BNP’s Blinkers Bangladesh’s main opposition party’s distrust of India is politically imprudent Bangladesh’s Prime Minister...





BNP’s Blinkers




Bangladesh’s main opposition party’s distrust of India is politically imprudent


Bangladesh’s Prime Minister Sheikh Hasina Wajed’s recently concluded visit to India has reignited an old anti-India discourse in Bangladesh. The Bangladesh Nationalist Party (BNP), the country’s principal opposition party, has not only raised red flags against the MoUs and agreements signed during the visit but has stated that the visit ensured Bangladesh’s servility to India’s economic and security interests. This pathological anti-India stance is not new.

The BNP’s anti-India position, during its stints in government, between 1991 and 1996, and 2001 to 2006, has cost Bangladesh dearly. During these stints, the BNP failed to address critical bilateral issues such as the maritime boundary dispute, the land boundary dispute, investments in common infrastructure, energy trade for Bangladesh’s benefit and water-sharing arrangements. Worse, the party began to support separatist movements in India’s north-eastern states.

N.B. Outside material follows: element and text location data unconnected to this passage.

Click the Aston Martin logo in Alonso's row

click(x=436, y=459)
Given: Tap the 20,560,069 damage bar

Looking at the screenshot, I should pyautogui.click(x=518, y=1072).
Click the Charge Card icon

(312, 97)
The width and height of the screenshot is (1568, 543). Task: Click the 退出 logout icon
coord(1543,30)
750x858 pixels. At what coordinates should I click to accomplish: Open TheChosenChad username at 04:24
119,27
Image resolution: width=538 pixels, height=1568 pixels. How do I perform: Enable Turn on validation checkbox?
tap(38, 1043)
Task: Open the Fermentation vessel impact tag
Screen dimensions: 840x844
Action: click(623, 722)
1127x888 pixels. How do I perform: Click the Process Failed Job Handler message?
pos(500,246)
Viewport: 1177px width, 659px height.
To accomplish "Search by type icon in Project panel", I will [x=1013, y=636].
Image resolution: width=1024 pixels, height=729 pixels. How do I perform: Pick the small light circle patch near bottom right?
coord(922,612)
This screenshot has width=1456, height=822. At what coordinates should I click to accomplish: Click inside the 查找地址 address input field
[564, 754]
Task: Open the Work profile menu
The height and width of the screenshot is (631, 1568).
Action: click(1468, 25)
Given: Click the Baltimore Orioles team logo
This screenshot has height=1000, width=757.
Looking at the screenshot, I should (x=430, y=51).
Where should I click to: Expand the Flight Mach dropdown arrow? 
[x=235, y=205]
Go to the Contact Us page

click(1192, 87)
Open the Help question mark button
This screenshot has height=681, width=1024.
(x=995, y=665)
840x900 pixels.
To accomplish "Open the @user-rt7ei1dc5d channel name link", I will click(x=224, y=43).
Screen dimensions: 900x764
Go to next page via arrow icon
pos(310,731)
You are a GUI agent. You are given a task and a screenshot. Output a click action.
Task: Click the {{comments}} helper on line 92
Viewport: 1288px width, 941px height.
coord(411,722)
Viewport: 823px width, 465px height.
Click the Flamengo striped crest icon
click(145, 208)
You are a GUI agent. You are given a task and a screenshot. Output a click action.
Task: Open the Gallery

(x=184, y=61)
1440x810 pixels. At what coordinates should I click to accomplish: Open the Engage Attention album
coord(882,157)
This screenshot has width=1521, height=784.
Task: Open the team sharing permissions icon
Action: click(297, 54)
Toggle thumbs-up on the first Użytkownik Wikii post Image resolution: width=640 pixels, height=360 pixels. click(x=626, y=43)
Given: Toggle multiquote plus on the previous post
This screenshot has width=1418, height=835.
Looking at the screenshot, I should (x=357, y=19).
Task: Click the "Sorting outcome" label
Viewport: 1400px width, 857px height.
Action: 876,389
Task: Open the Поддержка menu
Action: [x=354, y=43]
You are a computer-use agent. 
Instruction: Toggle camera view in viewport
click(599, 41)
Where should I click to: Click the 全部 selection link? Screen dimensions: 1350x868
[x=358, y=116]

Over the past two decades, the BNP has developed a close political alliance with Jamaat-e-Islami — the party that challenged Bangladesh’s liberation struggle and aided the Pakistan army in its war crimes. The Jamaat also has a strong political allegiance to Pakistan’s interests. The political alliance with the Jamaat has meant that rather than reinventing itself as a centre-right political party, committed to economic liberalisation and good governance, the BNP has been inclined to play the anti-India political card — complemented by its commitment to an Islamic vision for Bangladesh.

In a country with nearly 145 million Muslims and a long history of mistrust of its largest neighbour — engineered largely by religious parties and anti-liberation political elements — the BNP finds banking on anti-India populism both opportunistic and profitable. In the face of the propaganda it faces, PM Sheikh Hasina’s party has found it difficult to sell to the people her long-standing policy of constructive diplomatic engagement and value-based friendship with India.




Yet, over the past eight years, Sheikh Hasina has shown that pragmatic diplomatic engagement with India remains the only rational strategy for Bangladesh. At the heart of her strategy is a commitment to “zero tolerance to terrorism”. This helps India and Bangladesh to collectively counter separatist organisations that found space in Bangladesh, which benefited immensely from this goodwill-generating exercise.

On June 6, 2015, the Indian government led by the BJP ratified the 1974 Land Boundary Agreement resolving the border disputes between the two countries. This included settling matters pertaining to chit mahals (enclaves), adversely possessed land and undemarcated boundaries. The land swap settled the territorial anomaly that dates back to 1947. This milestone was also unprecedented as there was a rare show of bipartisanship with the Indian Parliament unanimously approving the bill operationalising the treaty. The ratification also means that Bangladesh has gained an additional 10,000 acres of land due to the swap.

Hasina’s goodwill-oriented foreign policy has in no way constrained her government’s ability to constructively challenge Bangladesh’s largest neighbour when diplomatic negotiation has failed. This was exemplified by her initiative to settle long-pending maritime disputes between Bangladesh and Myanmar and India through two separate judgements of The Permanent Court of Arbitration at The Hague, which allowed Bangladesh to gain sovereign territorial rights over more than 1,30,000 square km of maritime boundary.

The BNP should introspect on its blind anti-India stance. While critical issues, like sharing Teesta waters, are still unresolved, pragmatic diplomatic engagement remains the only viable option for both sides. The BNP must heed the Indian philosopher Chanakya’s words, “learn from the mistakes of others… you can’t live long enough to make them all yourselves”. Unfortunately, the BNP has shown no inclination to learn from the failure of its anti-India policy. Fortunately, the people of Bangladesh are not dependent on the BNP’s failed leadership to address long-standing bilateral issues with India.